__ACTION ITEM__
All entries are to be transcribed exactly. Pictures are not part of the copy.

__DATASET RECORDS__
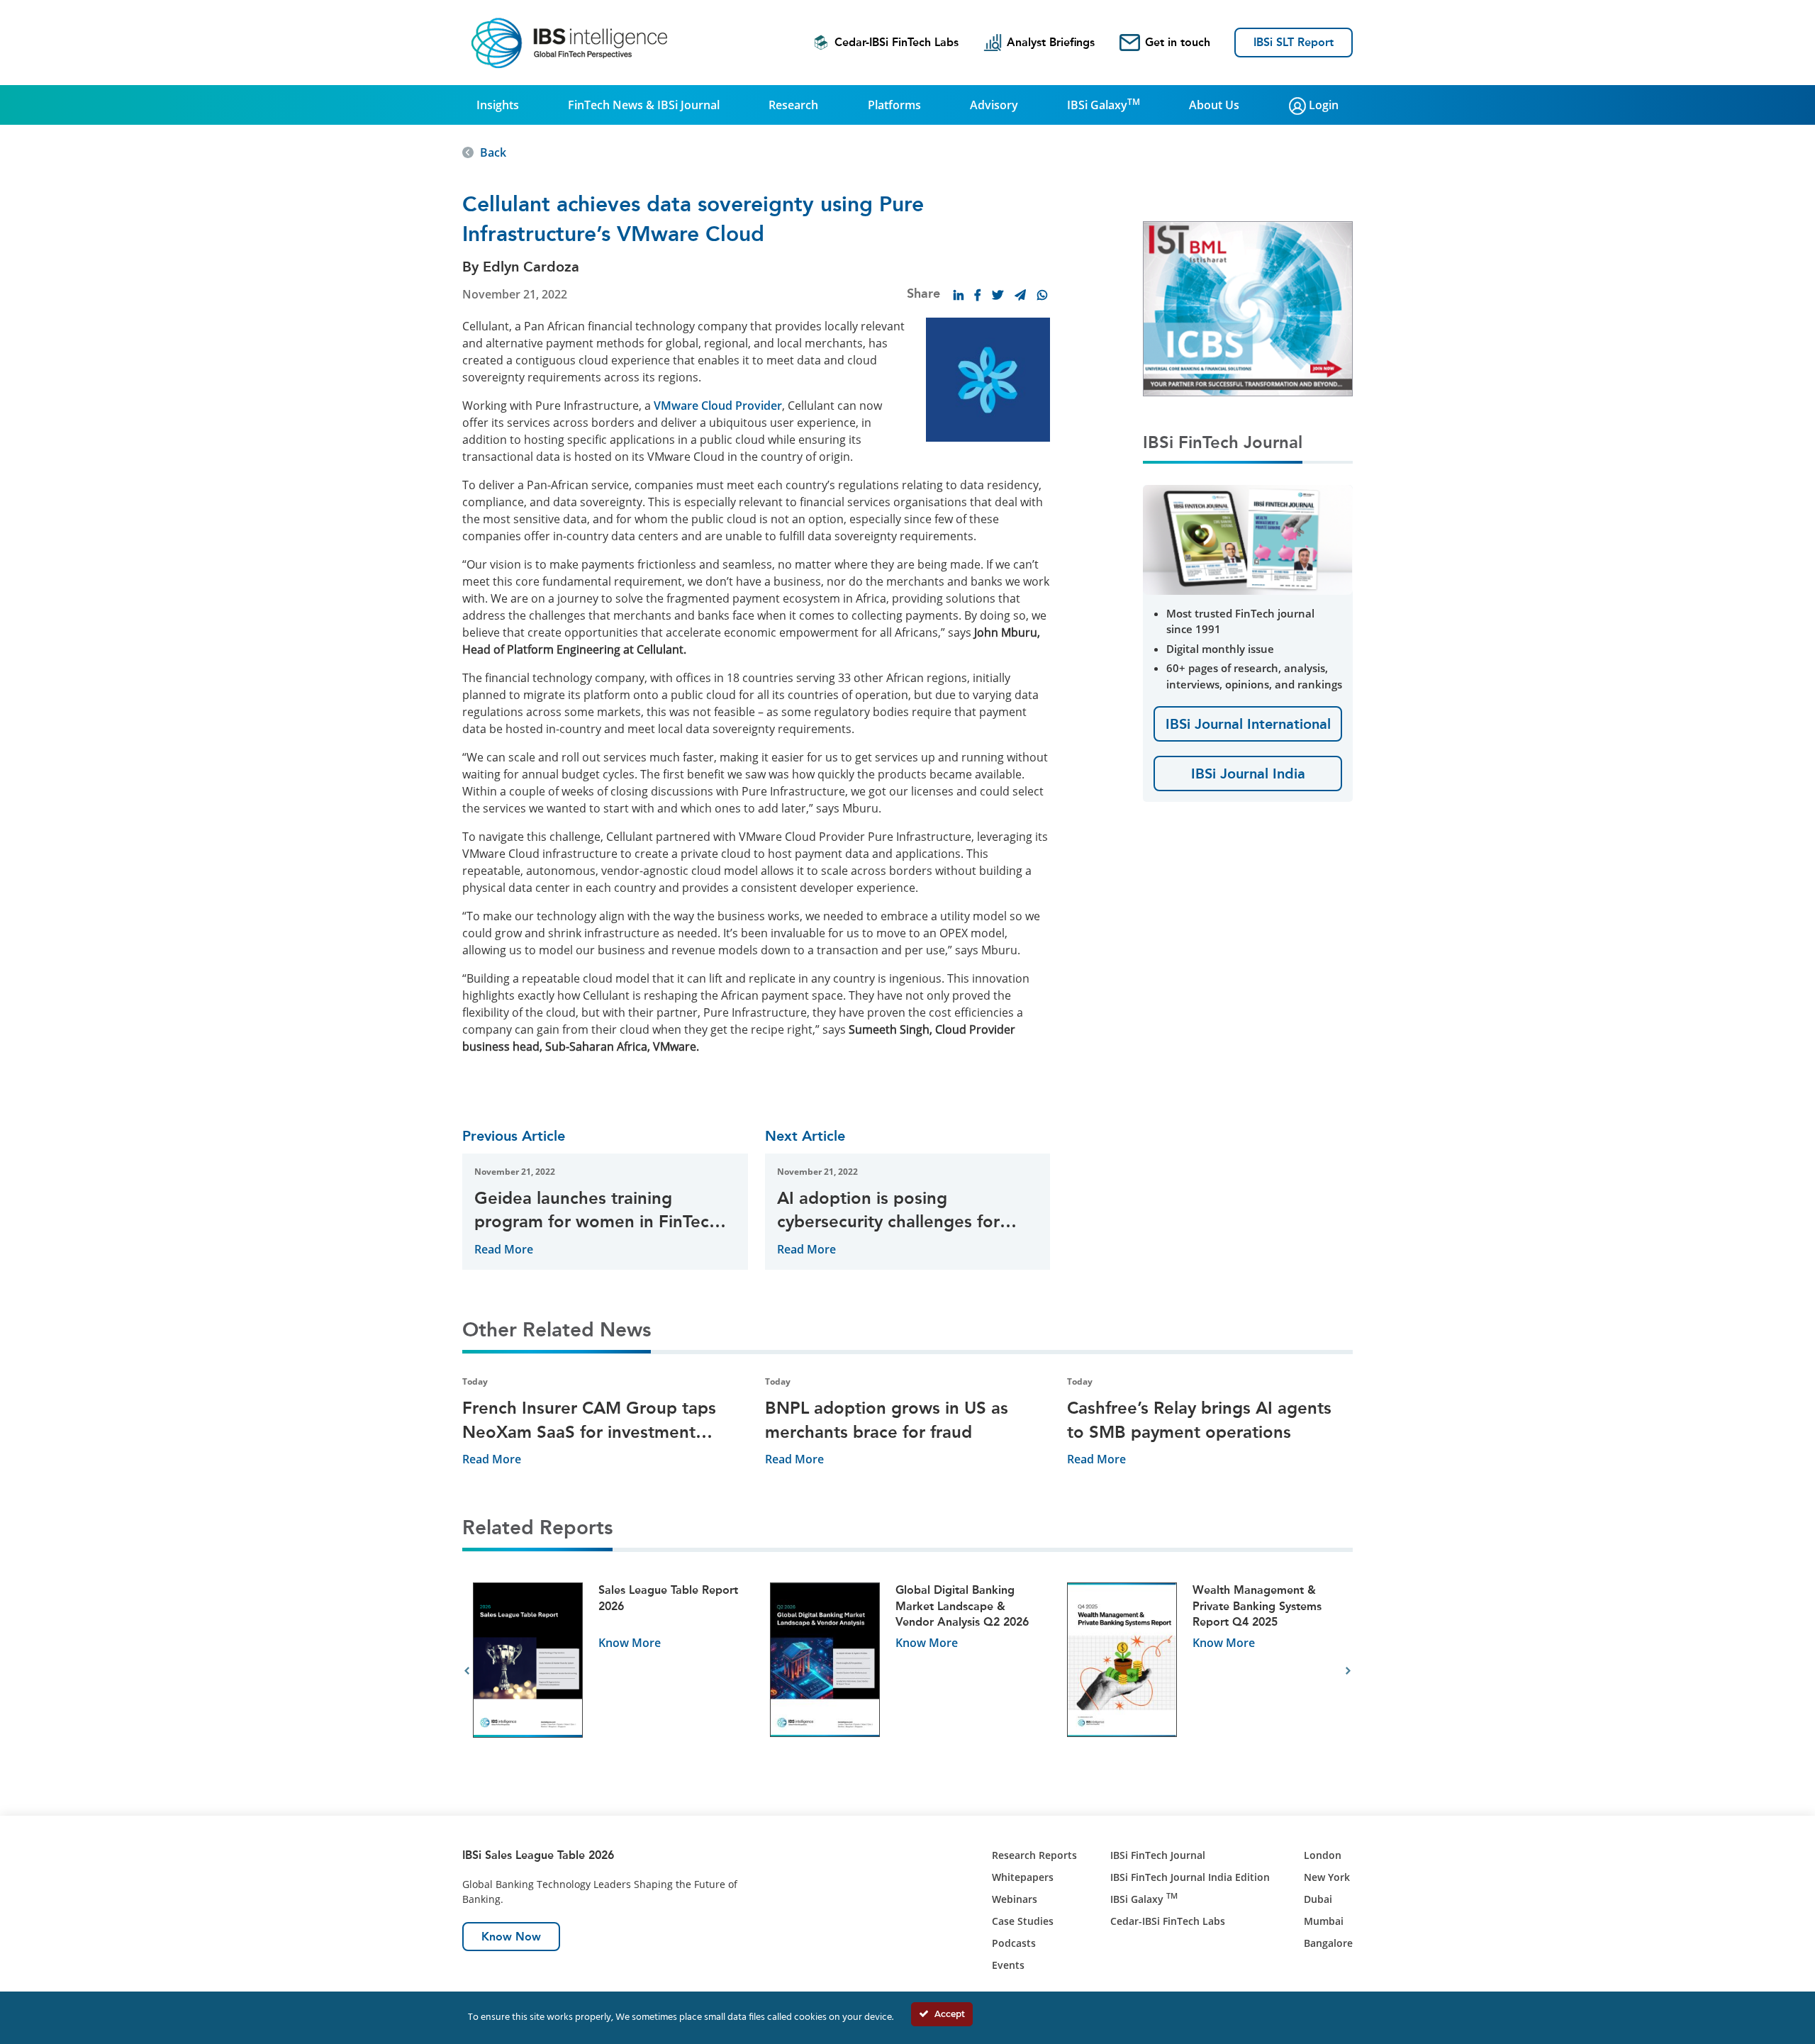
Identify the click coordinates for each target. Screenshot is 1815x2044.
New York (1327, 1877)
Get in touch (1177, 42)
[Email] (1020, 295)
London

__RESULT BELOW__
Identify the click coordinates for each target. Screenshot is 1815x2044.
New York (1327, 1877)
Get in touch (1177, 42)
[Email] (1020, 295)
London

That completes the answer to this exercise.